Tamsin Boardman caught (left to right) Mary Fuqua, Scott Hoover, Normand Dufresne, and Wanda and Richard Mcnair enjoying Palm Hammock. Mary and Scott were Convention seminar speakers. And Janet Brown caught Mary Sakamoto and Margaret Fischer on their way to the Grand Bahamas while Mary was yet to learn she would win the Herbert P. Dyckman Award.
There were so many beautiful plants it is hard to describe. Some of the most outstanding ones, at least to California eyes, were 3 huge B. egregia and a B. 'Lana' in a big pot packed with blooming canes and 5 feet high. And these did not win trophies. Joyce Pridgen took many trophies as well as Best in Show. Greg Sytch, Charles Jaros, Virginia Jens and Tim Anderson followed along with many winners. The New Introduction Trophy was given to Greg Sytch for his B. 'Careless Whisper'---gorgeous --- and he later auctioned it at the banquet for $$$.

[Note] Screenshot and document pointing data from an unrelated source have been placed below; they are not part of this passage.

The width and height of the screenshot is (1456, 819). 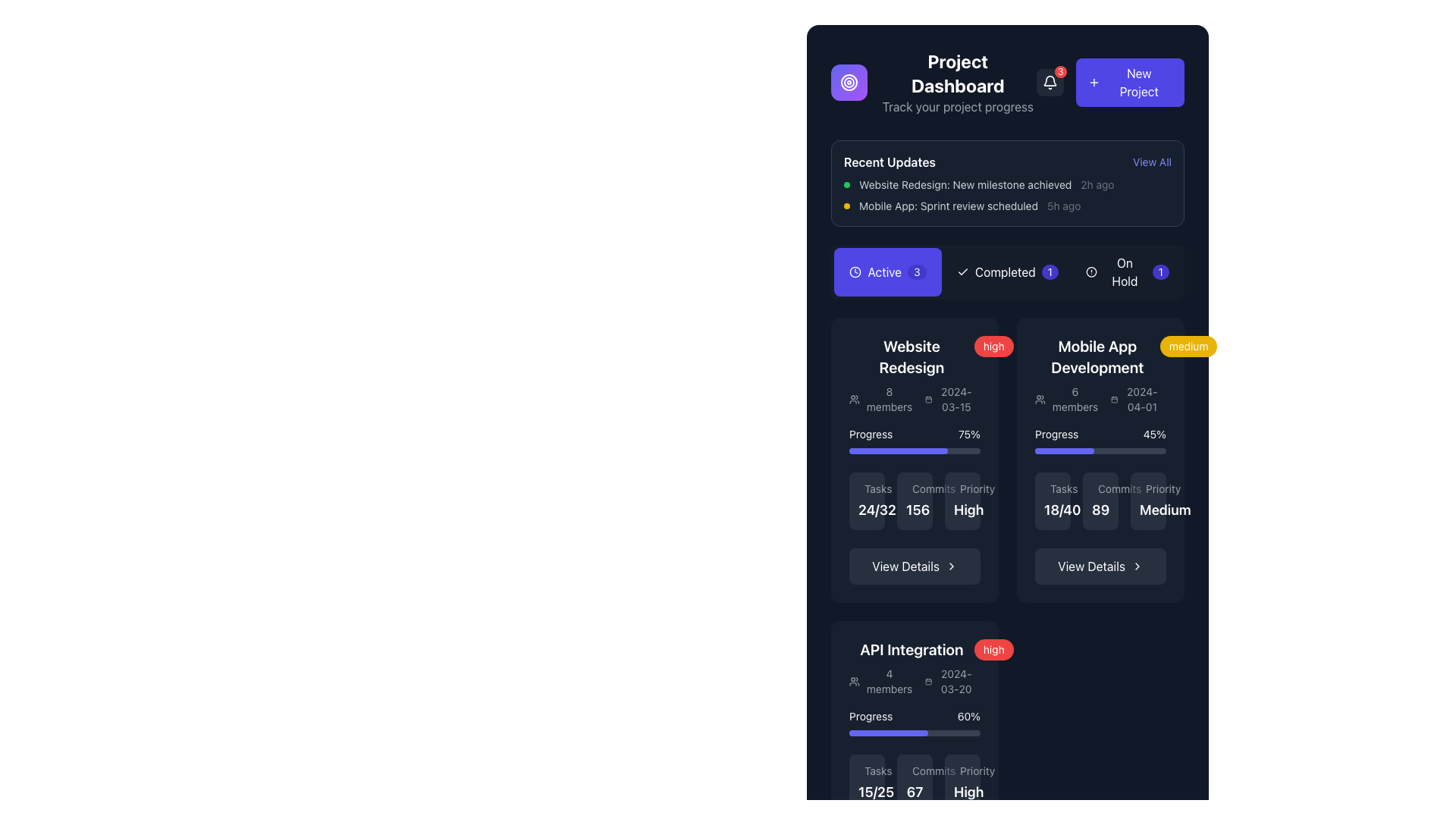 I want to click on the bold text label reading 'Recent Updates' located at the top-left corner of the section and preceding the 'View All' link, so click(x=890, y=162).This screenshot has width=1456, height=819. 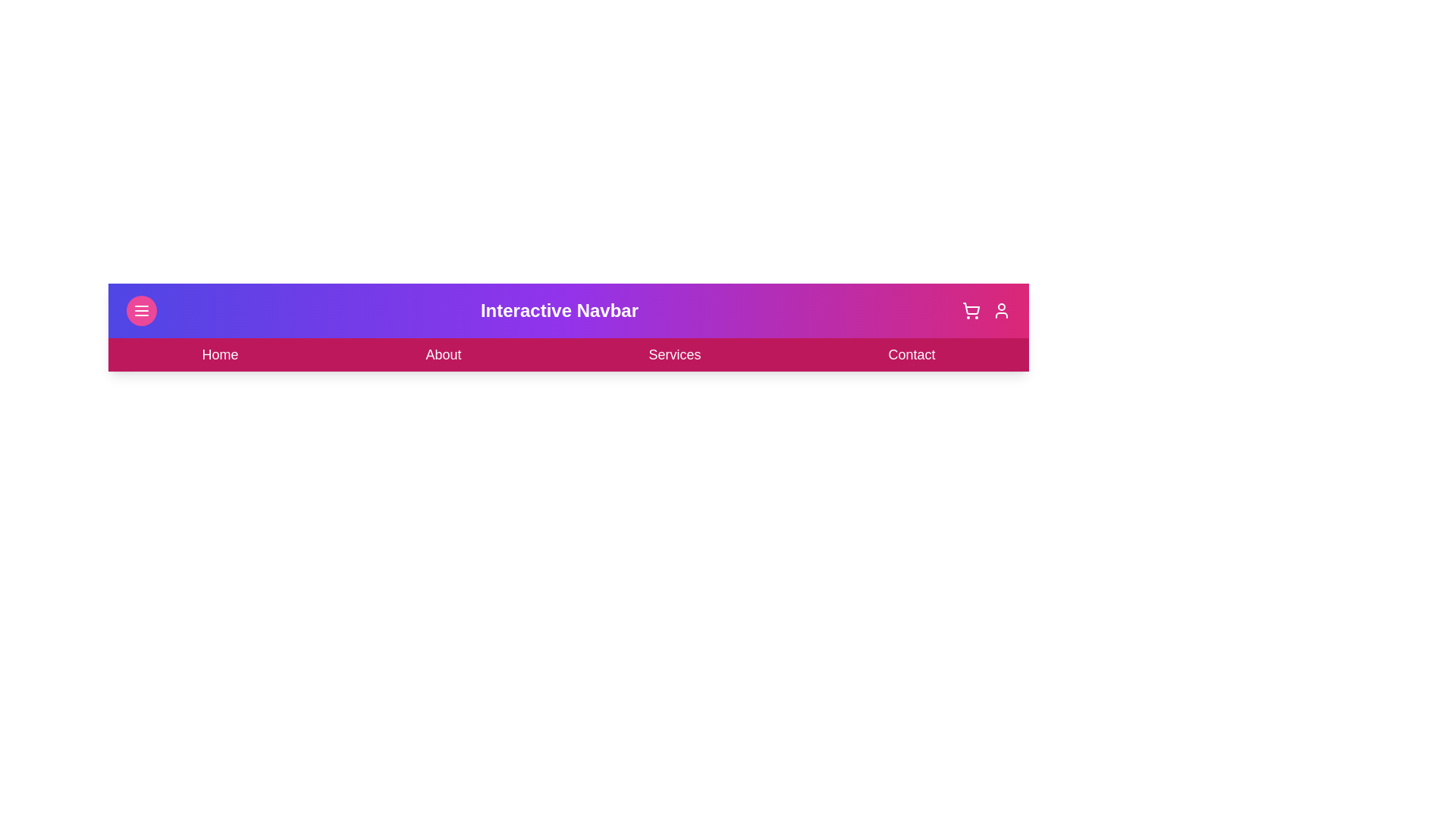 I want to click on the header text 'Interactive Navbar', so click(x=559, y=309).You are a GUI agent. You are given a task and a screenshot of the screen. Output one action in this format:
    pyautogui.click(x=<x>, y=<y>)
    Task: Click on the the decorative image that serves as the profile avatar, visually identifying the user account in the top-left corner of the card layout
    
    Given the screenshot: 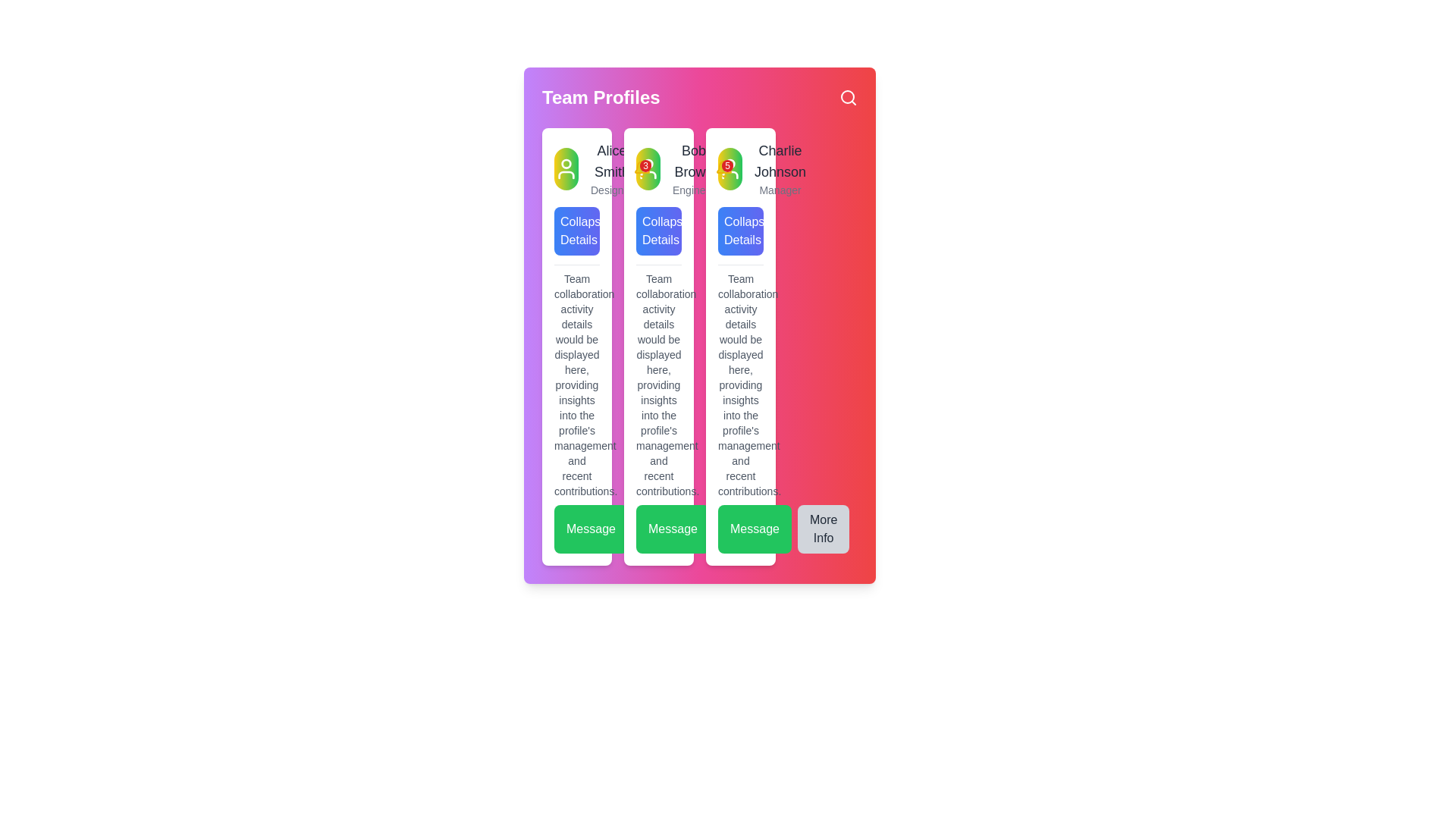 What is the action you would take?
    pyautogui.click(x=576, y=169)
    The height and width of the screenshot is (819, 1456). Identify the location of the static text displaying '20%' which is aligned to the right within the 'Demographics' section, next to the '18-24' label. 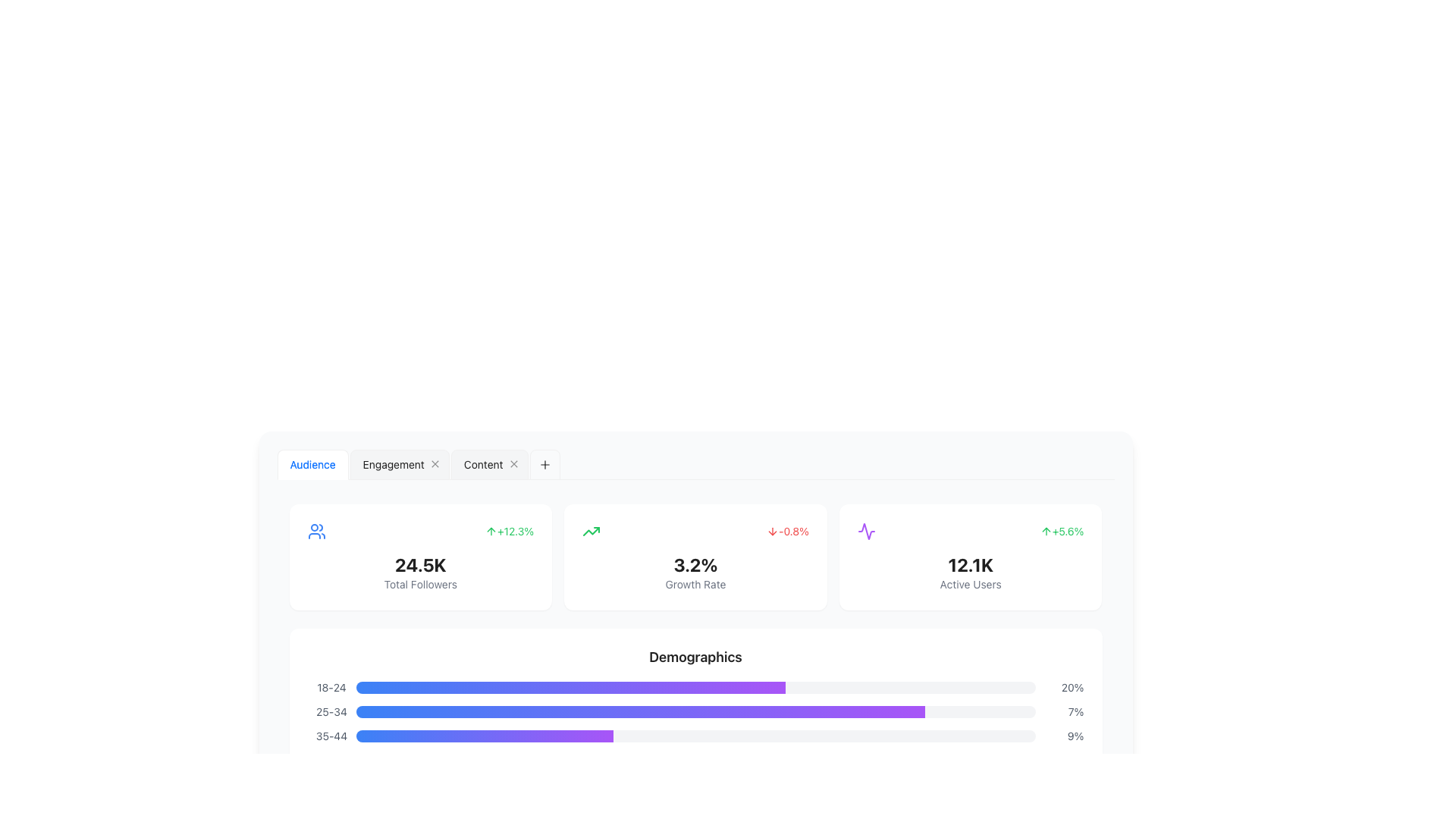
(1059, 687).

The Sale: Plants & boutique
The plant sale was the usual madhouse and the plants terrific. I missed the beginning because I took the opportunity to get photos of the trophy winners while the crowds were at the sale. But there were many delightful plants and we all came away happy. The Boutique was glorious. Our old, Friend John Tan from Singapore donated the most beautiful begonia fabric items--napkins in cotton, scarves in silk, pillow covers--they were so beautiful they took your breath away. I succumbed! Joan Patterson the artist who designed the leaded glass trophies for the show also had a booth with many lovely things, jewelry and leaded glass. I did not escape there either. And some of our old friends from September 99 were seen again: T shirts, cards, tote bags.
Exceptional! We started with the charming and unstoppable Hugh McLauchlan who wowed us with "No Business like Show Business". Hugh was elegant in a celadon jacket and green plaid tie as he showed us his slides of the Scottish Begonia Society's shows. They took home an astounding three gold medals in one season at the Royal Horticultural, Royal Highlander, and Strathclyde shows. We saw a slide of a beautiful new introduction of Hugh's a delicate pink tuberous with a slight picotee named B. "Mrs. Elizabeth McLauchlan". We remember her well.
Next, Carrie Karegeannes spoke on working with herbariums and the importance of type specimen plants for future reference. She said that there has been no complete collection of begonia species since Alphonse de Candolle's work in the 1800's. Carrie showed several of her collection, masterfully done. A most interesting and fascinating talk by this charming lady. She also won the Poetry contest First Prize for a lovely poem on B. grandis ssp. evansiana.
It was wonderful to finally meet Ewen Donaldson, the General Manager of Glasgow Botanic Gardens and the man who sent us the beautiful begonia banners for our LA convention. They were in Florida and it was great to see them again. Ewen's talk was most interesting and deserves more space. He told about collecting specimens in New Guinea and about the great work on begonias done at Glasgow Botanic for many centuries.
Scott Hoover's boss, Dr. Mary Fuqua, told about the New England Tropical Conservatory of which she is President. They are responsible for Scott's findings in Indonesia, growing the seed, writing about the findings and passing on the species. They are working on plans for a very large greenhouse for exhibitions and education and hope someday to have a rain forest with a catwalk for viewing. Mary is a very charming lady who knows a lot about begonias and the collections are in very good hands.
Almost forgot Scott Hoover. He had one, of his special late night shows that started at about 10:45 p.m. after the banquet and the finish of the board meeting. The slide projector went berserk and flew through the whole show in about a minute. His report of the Indonesian trip was most interesting. He collected about 140 plants and seed through all kinds of weather problems. At one point they had to break camp after four nights of heavy rains. The trip was very successful. My last note on this seminar was "too tired to write more". Sorry, Scott.
Seminar Chairman Charles Jaros is to be congratulated on great speakers.